Disappointed, the team decided to stop about a kilometre away and film a bullet-riddled bus by the side of the road. Safiulin said they had almost finished gathering their footage when a group of Albanian soldiers came running towards them from the direction of Lapusnik and forced them to return to the checkpoint.
Their equipment, documents and money were confiscated and they were held for around two hours before being driven to a house, where they were blindfolded and forced to wait another two to three hours. In the process, the Russians were separated from their interpreter.

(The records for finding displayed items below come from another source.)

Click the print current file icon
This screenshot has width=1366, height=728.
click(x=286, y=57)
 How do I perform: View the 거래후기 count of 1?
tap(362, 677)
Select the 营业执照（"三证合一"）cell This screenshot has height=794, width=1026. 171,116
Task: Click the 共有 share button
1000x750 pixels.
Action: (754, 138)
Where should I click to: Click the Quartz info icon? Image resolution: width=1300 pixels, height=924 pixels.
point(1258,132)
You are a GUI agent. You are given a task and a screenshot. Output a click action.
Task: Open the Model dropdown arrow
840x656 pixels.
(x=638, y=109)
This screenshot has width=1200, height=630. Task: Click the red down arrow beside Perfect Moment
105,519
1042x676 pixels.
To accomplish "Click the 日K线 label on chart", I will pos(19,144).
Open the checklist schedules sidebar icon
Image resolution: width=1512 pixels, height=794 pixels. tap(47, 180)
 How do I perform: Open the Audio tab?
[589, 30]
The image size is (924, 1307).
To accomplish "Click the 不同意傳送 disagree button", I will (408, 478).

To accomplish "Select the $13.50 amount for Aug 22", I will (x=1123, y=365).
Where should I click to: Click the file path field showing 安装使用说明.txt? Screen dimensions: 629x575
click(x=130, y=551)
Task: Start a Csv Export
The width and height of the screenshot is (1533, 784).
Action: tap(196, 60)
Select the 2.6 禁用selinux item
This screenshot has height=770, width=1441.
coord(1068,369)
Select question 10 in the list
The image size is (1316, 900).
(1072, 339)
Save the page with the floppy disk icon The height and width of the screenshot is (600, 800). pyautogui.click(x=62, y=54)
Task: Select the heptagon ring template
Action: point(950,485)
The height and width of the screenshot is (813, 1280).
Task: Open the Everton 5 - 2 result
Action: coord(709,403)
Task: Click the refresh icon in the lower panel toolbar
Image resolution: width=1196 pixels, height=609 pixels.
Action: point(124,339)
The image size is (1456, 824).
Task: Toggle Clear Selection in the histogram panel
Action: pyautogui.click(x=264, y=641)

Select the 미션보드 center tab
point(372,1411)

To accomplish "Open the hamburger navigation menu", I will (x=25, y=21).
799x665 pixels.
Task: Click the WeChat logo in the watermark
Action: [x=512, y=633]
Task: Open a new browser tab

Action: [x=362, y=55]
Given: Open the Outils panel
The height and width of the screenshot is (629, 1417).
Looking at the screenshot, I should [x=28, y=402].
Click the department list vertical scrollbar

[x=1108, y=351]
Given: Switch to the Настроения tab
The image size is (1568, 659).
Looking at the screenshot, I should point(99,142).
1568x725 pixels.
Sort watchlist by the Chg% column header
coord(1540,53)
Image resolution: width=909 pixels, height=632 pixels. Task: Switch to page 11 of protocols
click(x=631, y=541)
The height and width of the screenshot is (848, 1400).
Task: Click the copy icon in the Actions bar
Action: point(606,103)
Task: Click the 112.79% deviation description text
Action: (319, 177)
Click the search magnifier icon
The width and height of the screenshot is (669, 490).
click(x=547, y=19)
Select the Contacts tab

They next saw him, Safiulin said, when their blindfolds were removed for interrogation. A bloodied and obviously beaten Hoti, “shaking with fear”, was forced to translate the questioning before being led away again.
The KLA soldiers told the Russians that Hoti was working for the Serbian police, that they too were obviously Serbian spies and that they would have to be executed. They were then left in the house to await their fate.
But the apparently senior soldier who had interrogated them returned at dusk with food and water and told them, “It looks like nothing bad is going to happen to you now.”
They were eventually released with their equipment and belongings, and allowed to drive themselves back to the nearest Serb checkpoint and on to Pristina. The following day, Safiulin called Hoti’s daughter to tell her that her father had been taken captive.
Prosecutors allege that Hoti was among ten men who survived internment at the Lapusnik camp but were massacred by Bala and others on July 26 in nearby mountains, after the KLA was forced to abandon the facility in the face of a Serb offensive.
Under cross-examination by defence lawyers, Safiulin acknowledged that a Serb friend of Hoti’s later told him that their interpreter had in fact cooperated with the Serb police.
Defence lawyers also suggested that the television crew’s decision to film near the checkpoint after they had been turned away was potentially provocative and also that many in Kosovo at the time would have viewed Russians as allies of the Serbs.
Prosecutors this week also called a Norwegian policeman Kaare Birkeland who worked for a UN team investigating war crimes in Kosovo following the 1999 NATO airstrikes and said he had interviewed Musliu at the time.
The police witness came under sustained attack from defence lawyers who criticised him for not being able to produce his original notes from the interviews, which were apparently destroyed.
The prosecution is expected to call its next witness on December 13.
Michael Farquhar is an IWPR reporter in The Hague.